DATA IN THIS EXERCISE:
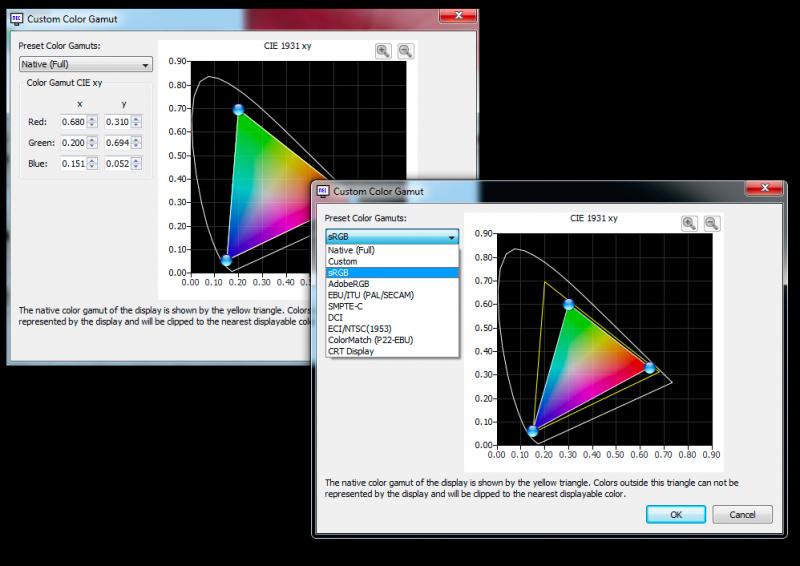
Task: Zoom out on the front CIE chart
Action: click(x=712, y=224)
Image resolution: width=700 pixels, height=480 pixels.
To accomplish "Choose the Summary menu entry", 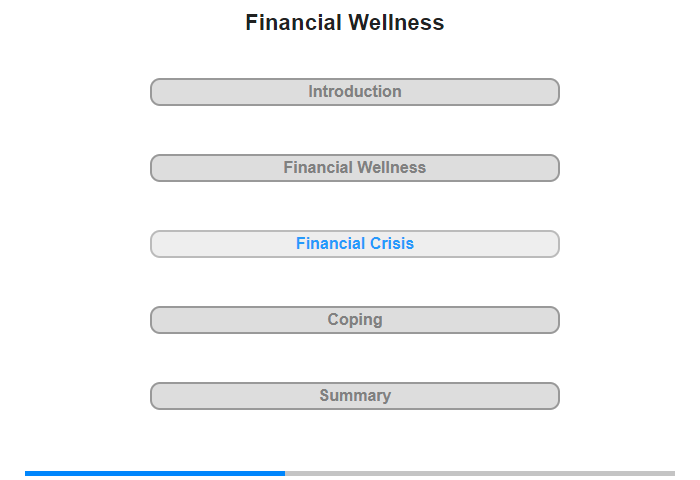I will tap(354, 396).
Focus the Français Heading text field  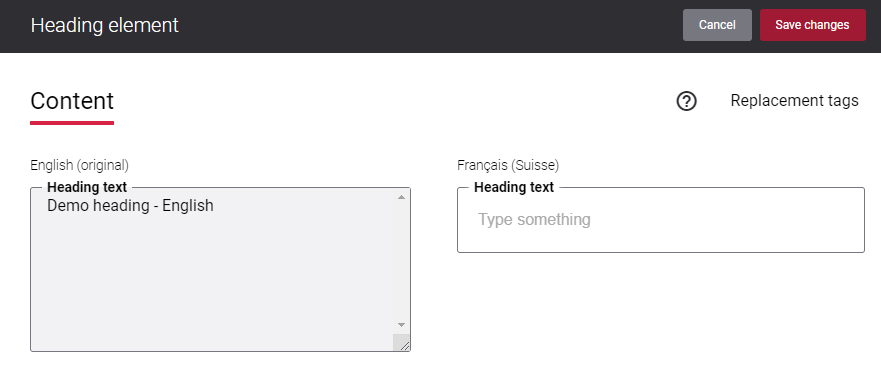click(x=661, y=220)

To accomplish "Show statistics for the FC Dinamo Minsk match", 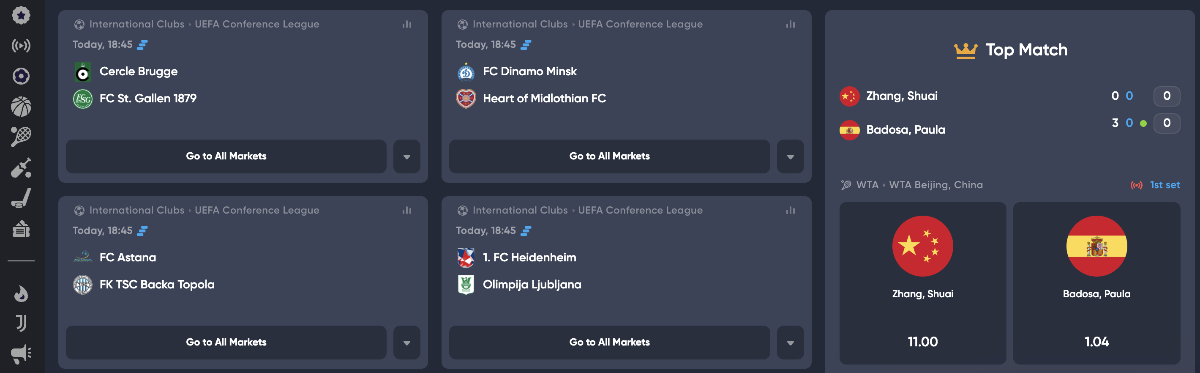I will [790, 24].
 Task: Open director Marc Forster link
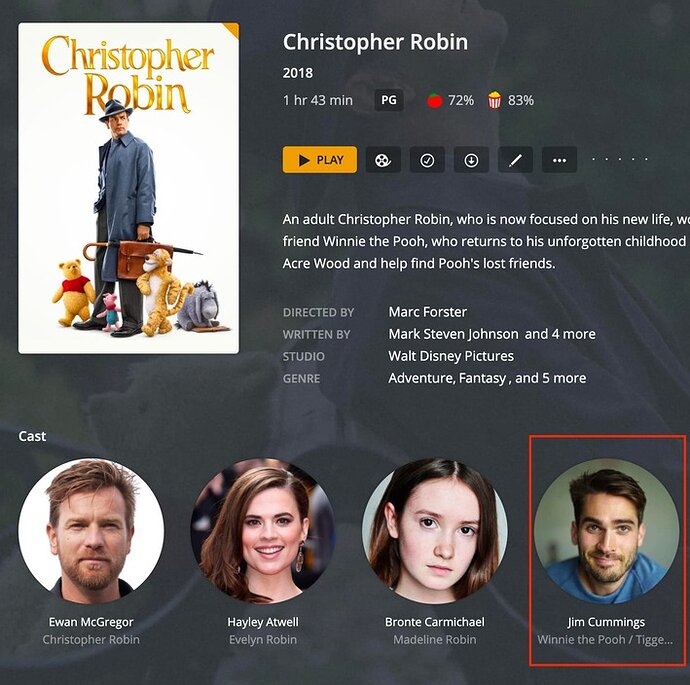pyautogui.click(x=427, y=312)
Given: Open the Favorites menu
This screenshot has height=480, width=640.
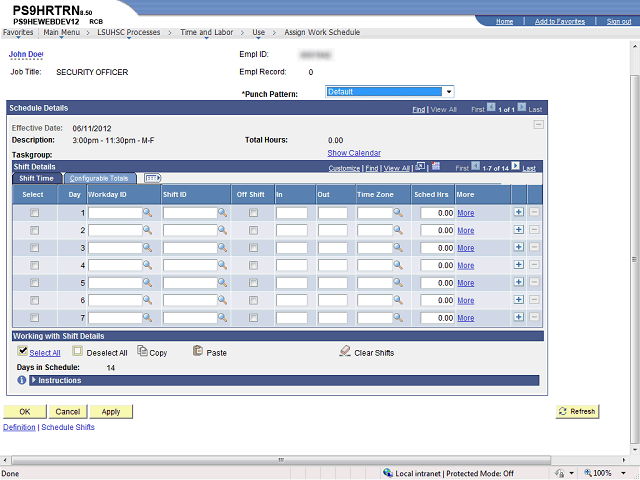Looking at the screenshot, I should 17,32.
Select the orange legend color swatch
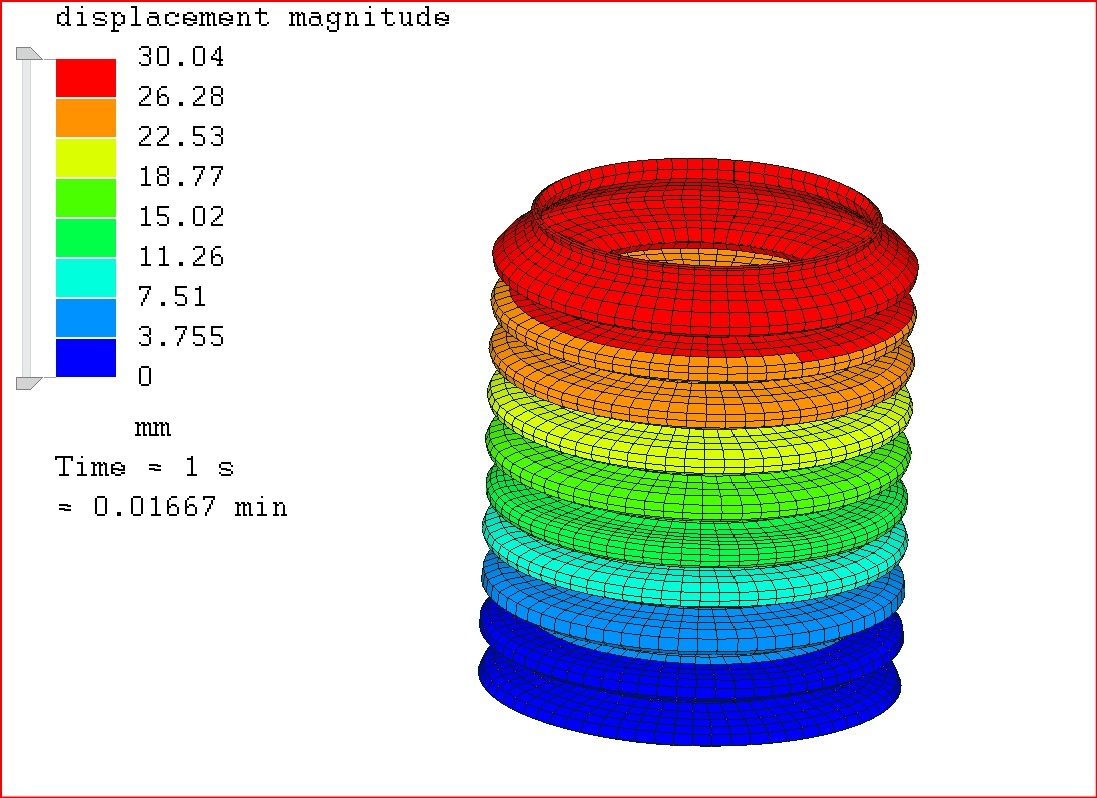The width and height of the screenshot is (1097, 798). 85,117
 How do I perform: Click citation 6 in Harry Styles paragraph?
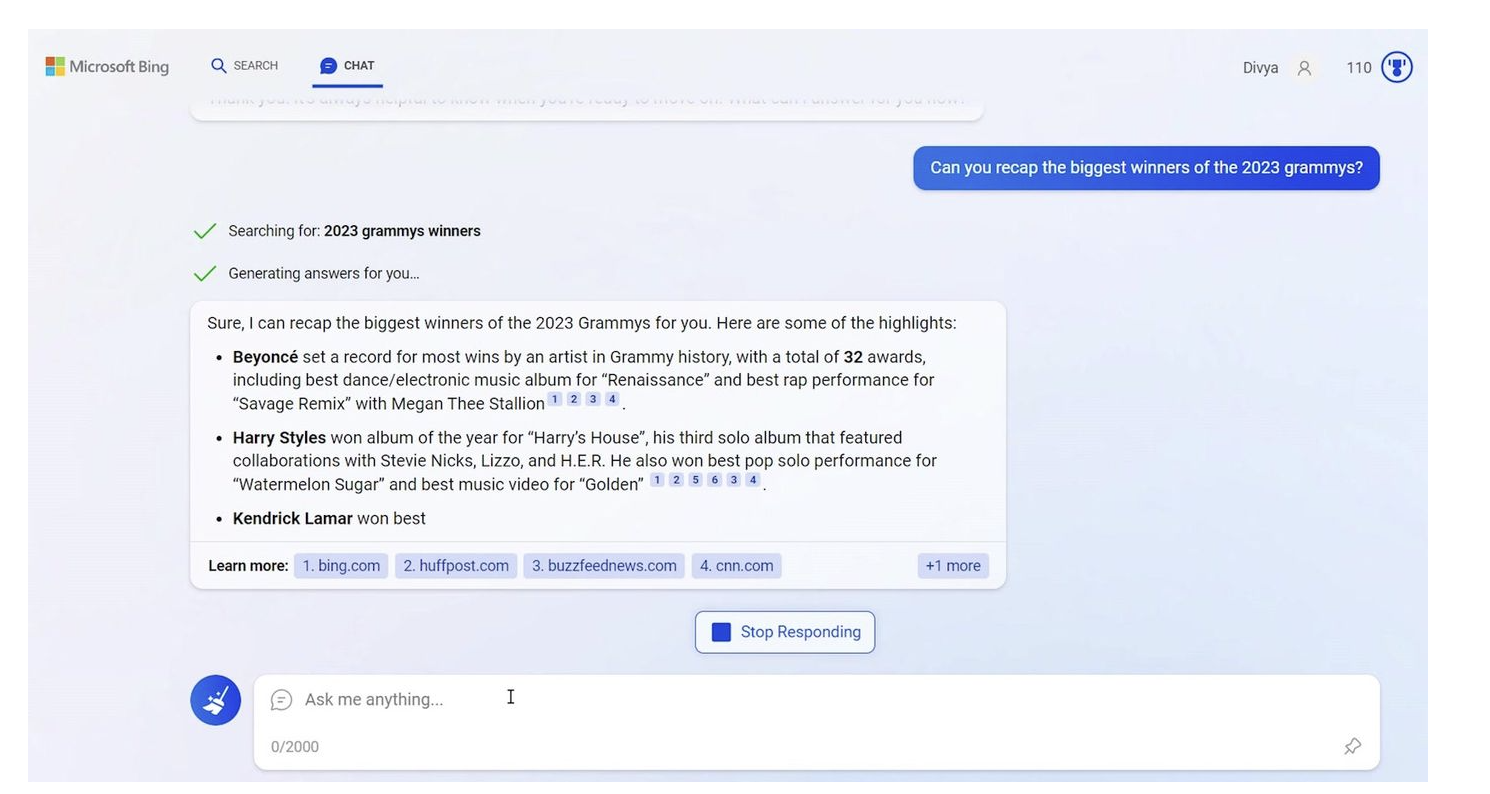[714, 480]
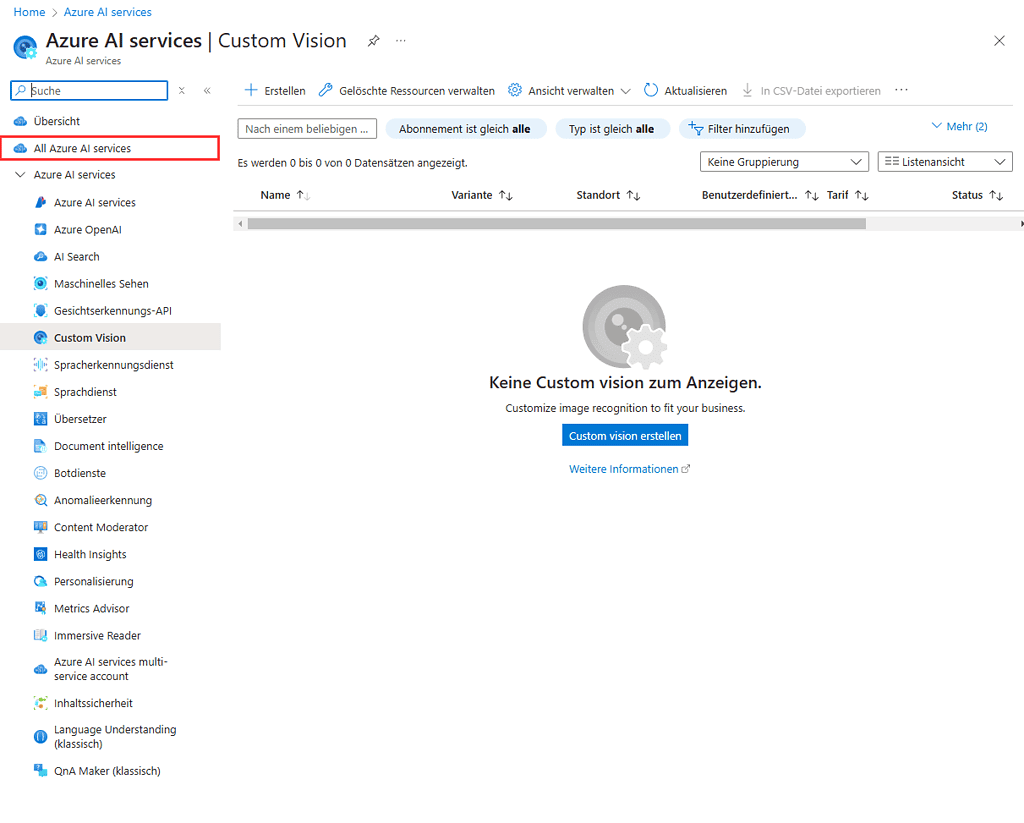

YOUR GOAL: Please copy exactly, and only, the lines from the one that contains "Given: Open the Favorites menu" through the last line of the data above, omitting all pictures.

YOUR RESPONSE:
Given: Open the Favorites menu
This screenshot has height=480, width=640.
Looking at the screenshot, I should 17,32.
Select the orange legend color swatch
The width and height of the screenshot is (1097, 798). 85,117
 How do I perform: Click citation 6 in Harry Styles paragraph?
[714, 480]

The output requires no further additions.